(Records for locating words and elements)
+++
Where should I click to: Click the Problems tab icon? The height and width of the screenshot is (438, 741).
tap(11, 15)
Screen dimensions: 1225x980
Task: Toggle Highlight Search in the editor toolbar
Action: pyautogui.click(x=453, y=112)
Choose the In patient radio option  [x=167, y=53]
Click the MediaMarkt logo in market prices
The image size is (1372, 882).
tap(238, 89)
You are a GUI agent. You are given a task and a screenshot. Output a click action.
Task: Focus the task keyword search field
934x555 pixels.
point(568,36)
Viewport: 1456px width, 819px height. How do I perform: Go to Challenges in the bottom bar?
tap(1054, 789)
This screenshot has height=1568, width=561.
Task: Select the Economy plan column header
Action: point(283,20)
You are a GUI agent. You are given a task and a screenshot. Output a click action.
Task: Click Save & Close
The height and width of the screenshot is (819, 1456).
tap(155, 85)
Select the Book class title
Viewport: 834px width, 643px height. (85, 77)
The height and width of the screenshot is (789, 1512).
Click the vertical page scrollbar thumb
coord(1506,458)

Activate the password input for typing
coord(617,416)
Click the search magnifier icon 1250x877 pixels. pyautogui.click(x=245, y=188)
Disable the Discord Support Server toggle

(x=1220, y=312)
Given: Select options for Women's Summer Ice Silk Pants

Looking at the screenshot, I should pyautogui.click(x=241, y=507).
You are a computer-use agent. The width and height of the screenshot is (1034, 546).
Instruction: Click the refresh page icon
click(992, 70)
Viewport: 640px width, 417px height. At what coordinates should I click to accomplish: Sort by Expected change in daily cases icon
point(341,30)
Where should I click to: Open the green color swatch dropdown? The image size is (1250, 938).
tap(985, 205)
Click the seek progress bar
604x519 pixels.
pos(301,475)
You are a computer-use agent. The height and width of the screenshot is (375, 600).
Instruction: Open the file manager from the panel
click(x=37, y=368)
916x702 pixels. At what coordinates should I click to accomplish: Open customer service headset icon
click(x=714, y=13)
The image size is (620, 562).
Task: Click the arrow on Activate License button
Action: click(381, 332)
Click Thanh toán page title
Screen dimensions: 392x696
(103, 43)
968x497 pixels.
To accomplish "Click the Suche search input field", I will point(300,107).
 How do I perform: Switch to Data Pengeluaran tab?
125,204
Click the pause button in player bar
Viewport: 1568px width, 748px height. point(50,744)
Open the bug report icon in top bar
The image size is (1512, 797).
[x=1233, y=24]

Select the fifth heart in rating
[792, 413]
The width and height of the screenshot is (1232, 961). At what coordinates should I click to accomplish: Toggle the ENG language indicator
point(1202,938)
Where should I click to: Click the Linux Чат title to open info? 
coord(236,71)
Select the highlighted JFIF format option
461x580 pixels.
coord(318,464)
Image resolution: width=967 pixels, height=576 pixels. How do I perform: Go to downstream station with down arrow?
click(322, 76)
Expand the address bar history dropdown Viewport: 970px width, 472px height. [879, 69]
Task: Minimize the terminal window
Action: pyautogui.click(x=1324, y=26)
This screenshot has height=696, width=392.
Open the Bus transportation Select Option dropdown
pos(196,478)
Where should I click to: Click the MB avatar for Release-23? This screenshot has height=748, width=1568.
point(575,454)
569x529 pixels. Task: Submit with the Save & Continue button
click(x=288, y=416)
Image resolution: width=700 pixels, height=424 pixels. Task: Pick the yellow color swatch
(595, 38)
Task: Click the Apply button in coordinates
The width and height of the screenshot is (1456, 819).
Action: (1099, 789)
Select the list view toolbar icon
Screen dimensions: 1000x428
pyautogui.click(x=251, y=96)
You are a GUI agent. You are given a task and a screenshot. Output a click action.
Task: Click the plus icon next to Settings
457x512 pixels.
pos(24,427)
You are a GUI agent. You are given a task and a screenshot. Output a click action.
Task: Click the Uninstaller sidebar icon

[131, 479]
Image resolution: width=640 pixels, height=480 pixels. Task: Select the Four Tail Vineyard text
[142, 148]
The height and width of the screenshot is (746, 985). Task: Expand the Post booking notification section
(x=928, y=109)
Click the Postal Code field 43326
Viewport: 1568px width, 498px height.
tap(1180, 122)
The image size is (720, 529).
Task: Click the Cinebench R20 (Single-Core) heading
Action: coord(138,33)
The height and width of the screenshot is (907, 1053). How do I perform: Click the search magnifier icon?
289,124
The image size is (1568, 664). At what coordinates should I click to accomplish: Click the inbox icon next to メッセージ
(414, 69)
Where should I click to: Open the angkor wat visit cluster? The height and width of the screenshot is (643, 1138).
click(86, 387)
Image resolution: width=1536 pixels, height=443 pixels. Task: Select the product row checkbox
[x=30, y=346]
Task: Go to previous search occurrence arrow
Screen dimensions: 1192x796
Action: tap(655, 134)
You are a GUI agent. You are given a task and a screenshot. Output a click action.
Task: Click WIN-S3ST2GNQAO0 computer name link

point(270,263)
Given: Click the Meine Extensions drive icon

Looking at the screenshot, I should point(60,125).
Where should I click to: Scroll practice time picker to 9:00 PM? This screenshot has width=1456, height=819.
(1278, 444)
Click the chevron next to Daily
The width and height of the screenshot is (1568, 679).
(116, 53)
+++
» Your goal
Render every line of the material above as a Markdown table with the columns Row and Line, and leave out blank lines.

» Full answer
| Row | Line |
|---|---|
| 1 | Where should I click to: Click the Problems tab icon? The height and width of the screenshot is (438, 741). |
| 2 | tap(11, 15) |
| 3 | Screen dimensions: 1225x980 |
| 4 | Task: Toggle Highlight Search in the editor toolbar |
| 5 | Action: pyautogui.click(x=453, y=112) |
| 6 | Choose the In patient radio option  [x=167, y=53] |
| 7 | Click the MediaMarkt logo in market prices |
| 8 | The image size is (1372, 882). |
| 9 | tap(238, 89) |
| 10 | You are a GUI agent. You are given a task and a screenshot. Output a click action. |
| 11 | Task: Focus the task keyword search field |
| 12 | 934x555 pixels. |
| 13 | point(568,36) |
| 14 | Viewport: 1456px width, 819px height. How do I perform: Go to Challenges in the bottom bar? |
| 15 | tap(1054, 789) |
| 16 | This screenshot has height=1568, width=561. |
| 17 | Task: Select the Economy plan column header |
| 18 | Action: point(283,20) |
| 19 | You are a GUI agent. You are given a task and a screenshot. Output a click action. |
| 20 | Task: Click Save & Close |
| 21 | The height and width of the screenshot is (819, 1456). |
| 22 | tap(155, 85) |
| 23 | Select the Book class title |
| 24 | Viewport: 834px width, 643px height. (85, 77) |
| 25 | The height and width of the screenshot is (789, 1512). |
| 26 | Click the vertical page scrollbar thumb |
| 27 | coord(1506,458) |
| 28 | Activate the password input for typing |
| 29 | coord(617,416) |
| 30 | Click the search magnifier icon 1250x877 pixels. pyautogui.click(x=245, y=188) |
| 31 | Disable the Discord Support Server toggle |
| 32 | (x=1220, y=312) |
| 33 | Given: Select options for Women's Summer Ice Silk Pants |
| 34 | Looking at the screenshot, I should pyautogui.click(x=241, y=507). |
| 35 | You are a computer-use agent. The width and height of the screenshot is (1034, 546). |
| 36 | Instruction: Click the refresh page icon |
| 37 | click(992, 70) |
| 38 | Viewport: 640px width, 417px height. At what coordinates should I click to accomplish: Sort by Expected change in daily cases icon |
| 39 | point(341,30) |
| 40 | Where should I click to: Open the green color swatch dropdown? The image size is (1250, 938). |
| 41 | tap(985, 205) |
| 42 | Click the seek progress bar |
| 43 | 604x519 pixels. |
| 44 | pos(301,475) |
| 45 | You are a computer-use agent. The height and width of the screenshot is (375, 600). |
| 46 | Instruction: Open the file manager from the panel |
| 47 | click(x=37, y=368) |
| 48 | 916x702 pixels. At what coordinates should I click to accomplish: Open customer service headset icon |
| 49 | click(x=714, y=13) |
| 50 | The image size is (620, 562). |
| 51 | Task: Click the arrow on Activate License button |
| 52 | Action: click(381, 332) |
| 53 | Click Thanh toán page title |
| 54 | Screen dimensions: 392x696 |
| 55 | (103, 43) |
| 56 | 968x497 pixels. |
| 57 | To accomplish "Click the Suche search input field", I will point(300,107). |
| 58 |  How do I perform: Switch to Data Pengeluaran tab? |
| 59 | 125,204 |
| 60 | Click the pause button in player bar |
| 61 | Viewport: 1568px width, 748px height. point(50,744) |
| 62 | Open the bug report icon in top bar |
| 63 | The image size is (1512, 797). |
| 64 | [x=1233, y=24] |
| 65 | Select the fifth heart in rating |
| 66 | [792, 413] |
| 67 | The width and height of the screenshot is (1232, 961). At what coordinates should I click to accomplish: Toggle the ENG language indicator |
| 68 | point(1202,938) |
| 69 | Where should I click to: Click the Linux Чат title to open info?  |
| 70 | coord(236,71) |
| 71 | Select the highlighted JFIF format option |
| 72 | 461x580 pixels. |
| 73 | coord(318,464) |
| 74 | Image resolution: width=967 pixels, height=576 pixels. How do I perform: Go to downstream station with down arrow? |
| 75 | click(322, 76) |
| 76 | Expand the address bar history dropdown Viewport: 970px width, 472px height. [879, 69] |
| 77 | Task: Minimize the terminal window |
| 78 | Action: pyautogui.click(x=1324, y=26) |
| 79 | This screenshot has height=696, width=392. |
| 80 | Open the Bus transportation Select Option dropdown |
| 81 | pos(196,478) |
| 82 | Where should I click to: Click the MB avatar for Release-23? This screenshot has height=748, width=1568. |
| 83 | point(575,454) |
| 84 | 569x529 pixels. Task: Submit with the Save & Continue button |
| 85 | click(x=288, y=416) |
| 86 | Image resolution: width=700 pixels, height=424 pixels. Task: Pick the yellow color swatch |
| 87 | (595, 38) |
| 88 | Task: Click the Apply button in coordinates |
| 89 | The width and height of the screenshot is (1456, 819). |
| 90 | Action: (1099, 789) |
| 91 | Select the list view toolbar icon |
| 92 | Screen dimensions: 1000x428 |
| 93 | pyautogui.click(x=251, y=96) |
| 94 | You are a GUI agent. You are given a task and a screenshot. Output a click action. |
| 95 | Task: Click the plus icon next to Settings |
| 96 | 457x512 pixels. |
| 97 | pos(24,427) |
| 98 | You are a GUI agent. You are given a task and a screenshot. Output a click action. |
| 99 | Task: Click the Uninstaller sidebar icon |
| 100 | [131, 479] |
| 101 | Image resolution: width=640 pixels, height=480 pixels. Task: Select the Four Tail Vineyard text |
| 102 | [142, 148] |
| 103 | The height and width of the screenshot is (746, 985). Task: Expand the Post booking notification section |
| 104 | (x=928, y=109) |
| 105 | Click the Postal Code field 43326 |
| 106 | Viewport: 1568px width, 498px height. |
| 107 | tap(1180, 122) |
| 108 | The image size is (720, 529). |
| 109 | Task: Click the Cinebench R20 (Single-Core) heading |
| 110 | Action: coord(138,33) |
| 111 | The height and width of the screenshot is (907, 1053). How do I perform: Click the search magnifier icon? |
| 112 | 289,124 |
| 113 | The image size is (1568, 664). At what coordinates should I click to accomplish: Click the inbox icon next to メッセージ |
| 114 | (414, 69) |
| 115 | Where should I click to: Open the angkor wat visit cluster? The height and width of the screenshot is (643, 1138). |
| 116 | click(86, 387) |
| 117 | Image resolution: width=1536 pixels, height=443 pixels. Task: Select the product row checkbox |
| 118 | [x=30, y=346] |
| 119 | Task: Go to previous search occurrence arrow |
| 120 | Screen dimensions: 1192x796 |
| 121 | Action: tap(655, 134) |
| 122 | You are a GUI agent. You are given a task and a screenshot. Output a click action. |
| 123 | Task: Click WIN-S3ST2GNQAO0 computer name link |
| 124 | point(270,263) |
| 125 | Given: Click the Meine Extensions drive icon |
| 126 | Looking at the screenshot, I should point(60,125). |
| 127 | Where should I click to: Scroll practice time picker to 9:00 PM? This screenshot has width=1456, height=819. |
| 128 | (1278, 444) |
| 129 | Click the chevron next to Daily |
| 130 | The width and height of the screenshot is (1568, 679). |
| 131 | (116, 53) |